La disposizione richiamata è il frutto di un articolato susseguirsi di interventi legislativi – a partire dalla l. n. 228/2003 e fino al dlgs n. 24 del 2014 – diretti a coniugare le esigenze di politica criminale, evidenziatesi in relazione a fenomeni di proporzioni globali e di peculiare rilievo offensivo tenuto conto dei valori attinti dalle condotte incriminate, e le istanze di determinatezza e tassatività nella descrizione delle fattispecie punitive.
Al riguardo giova rammentare che il legislatore del 1930, che aveva disciplinato la fenomenologia ricadente nel cono d’ombra dell’attuale normazione mediante la previsione di due ipotesi delittuose, la riduzione in schiavitù (art. 600 cp) e il plagio (art. 603 cp), aveva determinato un deficit di tassatività usando la locuzione “condizione analoga alla schiavitù”, giudicata, peraltro, del tutto inadeguata a delineare l’area di rilevanza penale delle situazioni di reificazione dell’essere umano.

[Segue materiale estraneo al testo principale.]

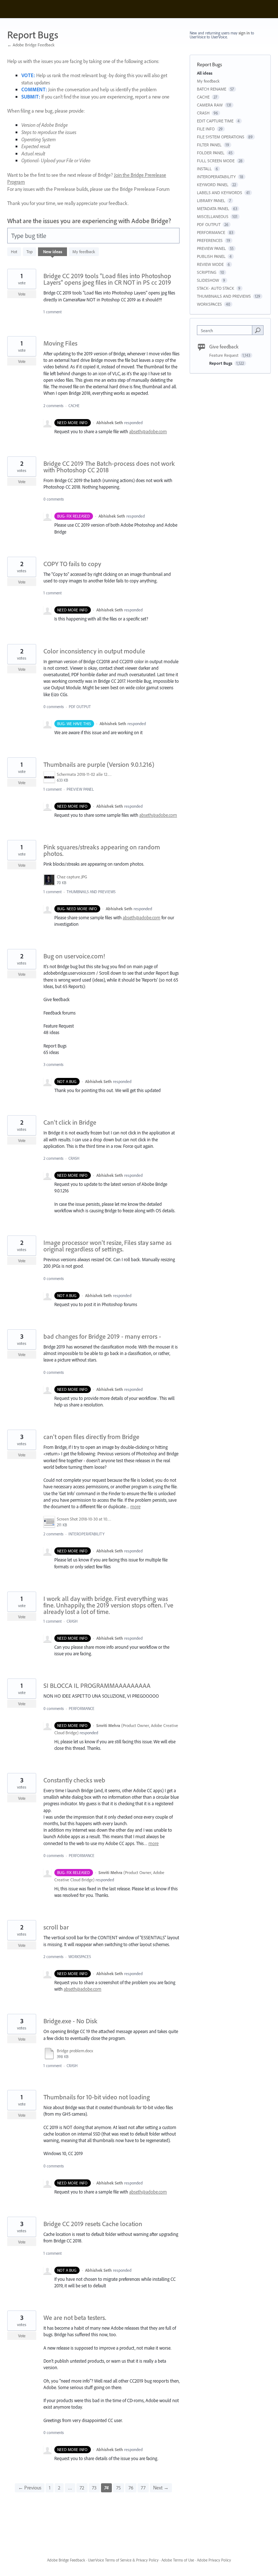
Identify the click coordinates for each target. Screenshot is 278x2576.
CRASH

Donde l’orientamento prevalente in dottrina e in giurisprudenza era nel senso di ritenere che non potesse ricorrere in Italia il delitto di riduzione in schiavitù o in condizioni analoghe, di cui all’art. 600 cp, in quanto riferibile esclusivamente a situazioni di diritto in cui un soggetto fosse stato privato dello status libertatis; mentre le situazioni di fatto – riconducibili ad un generico “stato di soggezione” – fossero da ricondursi al delitto di plagio di cui all’art. 603 cp
La riforma del 2003 ricadente sulla materia de qua costituì l’approdo di un percorso di progressivo affinamento della sensibilità e degli strumenti specifici di normazione, le cui tappe più significative furono segnate: dalla sentenza della Corte Costituzionale n. 96 del 1981, che dichiarò l’illegittimità costituzionale dell’art. 603 cp per contrasto con il principio di tassatività e determinatezza della legge penale; dalla sentenza Sez. U, n. 261 del 20/11/1996 - dep. 16/01/1997, C. e altro, con la quale il Supremo Consesso della Corte di legittimità pose il principio di diritto a mente del quale la condizione analoga alla schiavitù di cui agli artt. 600 e 602 cp non si identifica necessariamente con una situazione di diritto, e cioè normativamente prevista, bensì anche con qualunque situazione di fatto con cui la condotta dell’agente abbia per effetto la riduzione della persona offesa nella condizione materiale dello schiavo, e cioè nella sua soggezione esclusiva ad un altrui potere di disposizione, analogo a quello che viene riconosciuto al padrone sullo schiavo negli ordinamenti in cui la schiavitù sia ammessa.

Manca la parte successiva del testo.